Screenshot grounding data:
****
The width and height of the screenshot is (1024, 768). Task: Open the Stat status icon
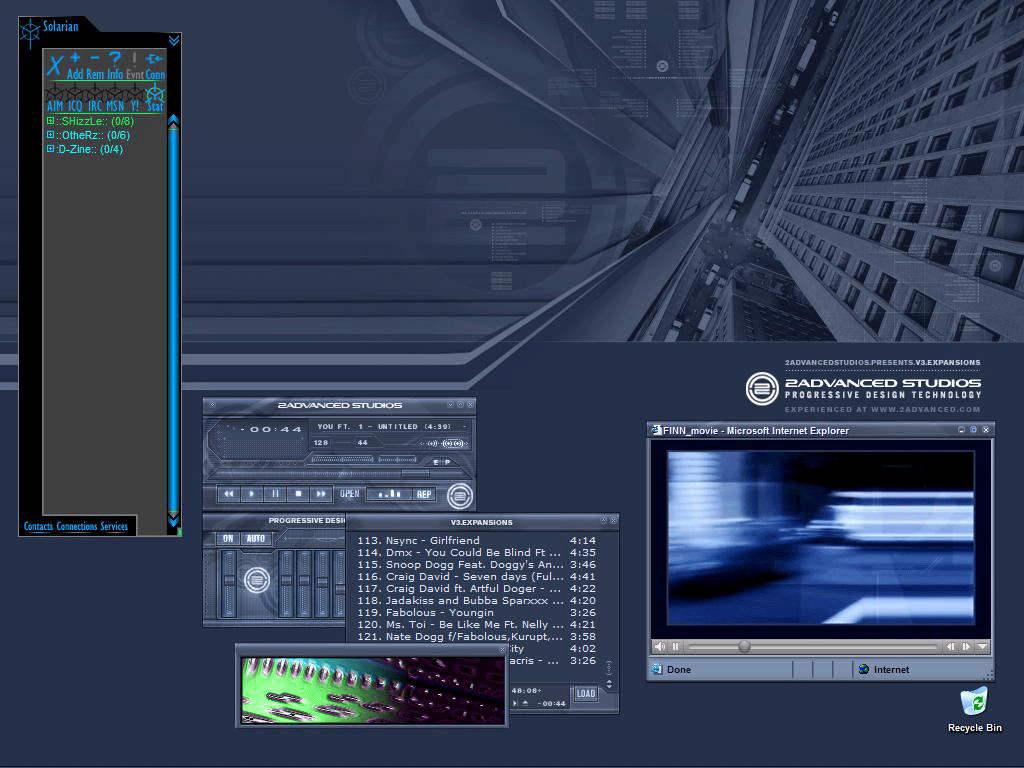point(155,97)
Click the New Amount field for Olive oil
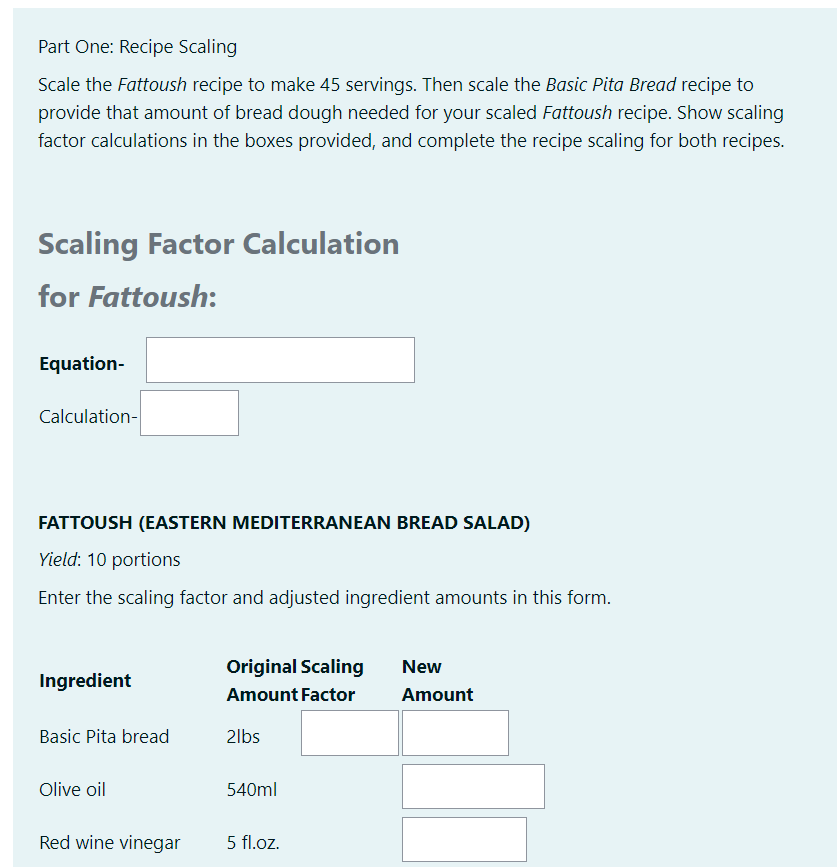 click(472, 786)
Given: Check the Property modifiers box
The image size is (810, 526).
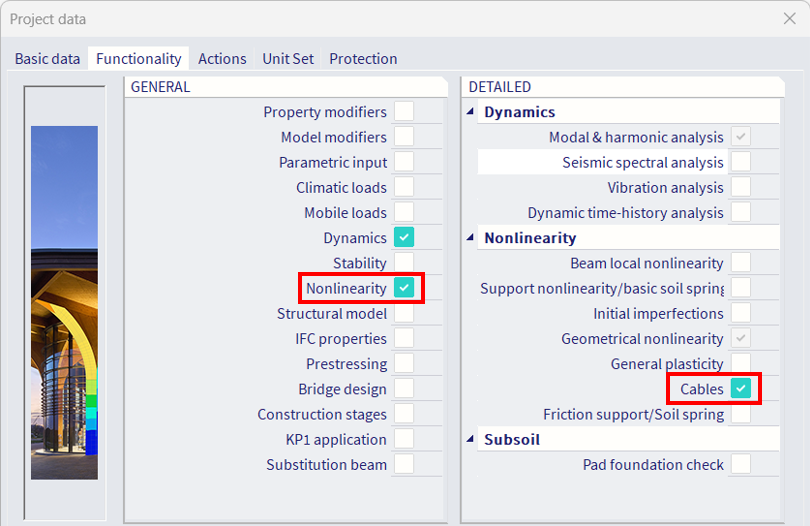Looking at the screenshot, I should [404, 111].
****
#### Problem requirements
In the transcription, every picture is to be excluded and the records above given again exactly.

#### Exercise solution
The width and height of the screenshot is (1024, 768). Task: Open the Stat status icon
point(155,97)
Click the New Amount field for Olive oil
 click(472, 786)
Given: Check the Property modifiers box
The image size is (810, 526).
Looking at the screenshot, I should [404, 111].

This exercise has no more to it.